New FAA administrator nominee is a U.S. Air Force and Delta Air Lines veteran.

By nominating Steve Dickson to serve as the next FAA administrator, U.S. President Donald Trump has advanced the name of a former airline pilot steeped in the NextGen air traffic control (ATC) modernization effort, who also served as a prominent opponent of spinning off the agency’s ATC function to a separate entity. 

A U.S. Air Force veteran, Dickson retired as Delta Air Lines senior VP of flight operations in October 2018 after serving 27 years with the airline. In that role, he was responsible for Delta’s operational and safety performance, pilot training, crew scheduling and regulatory compliance.

“Steve is a longtime, respected and admired Delta leader who has provided steady, thoughtful and impactful leadership in both good and bad times—not only at Delta, but across the industry,” CEO Ed Bastian and COO Gil West wrote in a memo to all employees when Dickson retired.

During his tenure at Delta, Dickson also served as chairman of the RTCA NextGen Mid-Term Implementation Task Force, known as Task Force 5, that in 2009 produced recommendations to expedite the ATC modernization effort. Dickson succeeded the original chairman—Randy Babbitt—who then-President Barack Obama tapped that year to be FAA administrator.

The task force effort produced the industry-government NextGen Advisory Committee (NAC), which the FAA formed in 2010 to develop priorities and provide guidance on rolling out the long-running NextGen program. The committee operated under RTCA management until last May, when the FAA reformed it as a committee with its own charter. Dickson served on the NAC until his retirement from Delta.

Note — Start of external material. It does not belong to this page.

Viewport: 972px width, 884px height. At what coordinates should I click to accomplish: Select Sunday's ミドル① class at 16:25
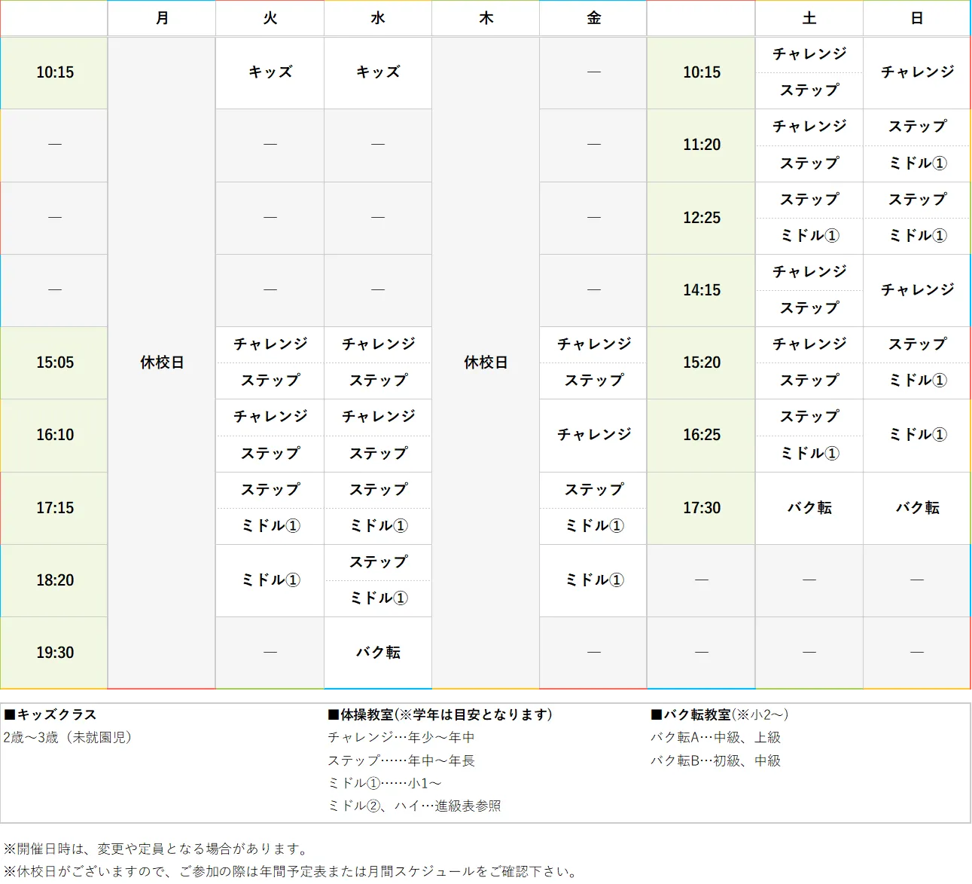click(917, 435)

In 2015, Dickson became embroiled in the debate over whether the FAA should relinquish its role in managing the U.S. ATC system to a separate entity governed by aviation system stakeholders, something Congress was considering in FAA reauthorization legislation. Trump originally endorsed creating an independent ATC organization in 2017 after he became president.

Differing from other major U.S. airlines, Delta said it considered ATC corporatization a distraction that would disrupt momentum the FAA had already made toward modernization. Differences over FAA control of ATC and the function of the Export-Import Bank led Delta to sever its ties with trade organization Airlines for America in 2016.

Dickson became a spokesman for the Delta position on retaining FAA oversight of ATC in op-eds and interviews.

“Delta’s anti-corporatization point man Steve Dickson has upped the ante in the airline’s lone-wolf campaign against proposals to convert the (FAA’s) Air Traffic Organization into a self-funded, federally chartered nonprofit corporation governed by a stakeholder board,” the Reason Foundation’s Robert Poole—a prominent advocate of creating a separate ATC entity—wrote in December 2015. “While his previous statements focused on not rocking the boat regarding NextGen’s modest progress, his latest efforts include demonstrably false claims about Nav Canada, the poster child for U.S. ATC reform.”